Mike Parkwood, 34: Far more women in their 30s know what they're talking about when they say they're looking for serious relationships. Older women are less likely to have idiosyncratic rules about what men should and shouldn't do. They know that relationships involve compromises, silent and spoken negotiations, mutual respect, and equal power. Younger women don't understand that stuff, in general, as well as women in their later 20s and 30s do.
There you have it. Straight from completely sincere men who live all over the world — Raoul's a researcher in London; it's Chicago for lawyer Johnny (who's newly single if you want his number); Christopher, a poet who's first book will be out in 2010, currently resides in Minneapolis; and Mike, a professor, lives right near me, here in Brooklyn, although he's currently off in Australia doing some research.
One of the bazillion things I like about talking to my guy friends, and hearing their take on things, is that it reminds me that — despite the bad rap they sometimes get when we've had a few too many bad dates or non-starter "relationships" in a row — boys are just like us! Or, at least, that they're not all a bunch of commitment-phobic sex maniacs. They are — at least a good number of them are — sweet, caring, affectionate humans who crave real connection and lasting, meaningful relationships. They can also often be pretty damn cute.
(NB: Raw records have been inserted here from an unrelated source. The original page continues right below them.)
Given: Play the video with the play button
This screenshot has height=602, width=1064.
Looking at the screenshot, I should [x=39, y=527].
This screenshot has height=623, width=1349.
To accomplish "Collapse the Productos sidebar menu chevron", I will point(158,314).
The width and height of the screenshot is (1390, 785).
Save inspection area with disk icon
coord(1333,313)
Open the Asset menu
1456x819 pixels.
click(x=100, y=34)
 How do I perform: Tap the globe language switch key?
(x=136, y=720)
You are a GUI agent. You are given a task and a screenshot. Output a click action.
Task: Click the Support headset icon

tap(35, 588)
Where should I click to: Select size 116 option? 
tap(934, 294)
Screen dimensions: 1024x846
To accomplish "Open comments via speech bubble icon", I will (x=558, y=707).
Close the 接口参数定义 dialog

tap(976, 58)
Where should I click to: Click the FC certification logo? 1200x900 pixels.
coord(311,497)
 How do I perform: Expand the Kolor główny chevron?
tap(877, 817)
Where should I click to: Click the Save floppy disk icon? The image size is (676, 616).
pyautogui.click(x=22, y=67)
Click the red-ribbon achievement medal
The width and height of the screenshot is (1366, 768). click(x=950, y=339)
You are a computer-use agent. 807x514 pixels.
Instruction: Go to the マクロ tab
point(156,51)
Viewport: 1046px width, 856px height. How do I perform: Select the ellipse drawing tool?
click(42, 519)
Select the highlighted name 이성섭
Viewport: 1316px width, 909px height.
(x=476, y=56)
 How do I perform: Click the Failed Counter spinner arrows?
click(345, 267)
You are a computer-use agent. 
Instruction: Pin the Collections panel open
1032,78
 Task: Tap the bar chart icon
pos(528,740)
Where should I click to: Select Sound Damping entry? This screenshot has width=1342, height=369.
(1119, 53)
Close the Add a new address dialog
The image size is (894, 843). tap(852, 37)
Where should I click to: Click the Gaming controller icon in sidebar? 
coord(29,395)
All right. I have a little story to tell you from last night — when I stopped by the awesome opening of the Sophie Calle art exhibit in Chelsea — but I'll have to do that on Monday. I'll leave you with an essay written by a friend of mine which ran yesterday, all about money+a relationship — and the cheapskate she was dating. Hope you like it.
Enjoy the weekend! xxx.
*All the names here are porn-star names.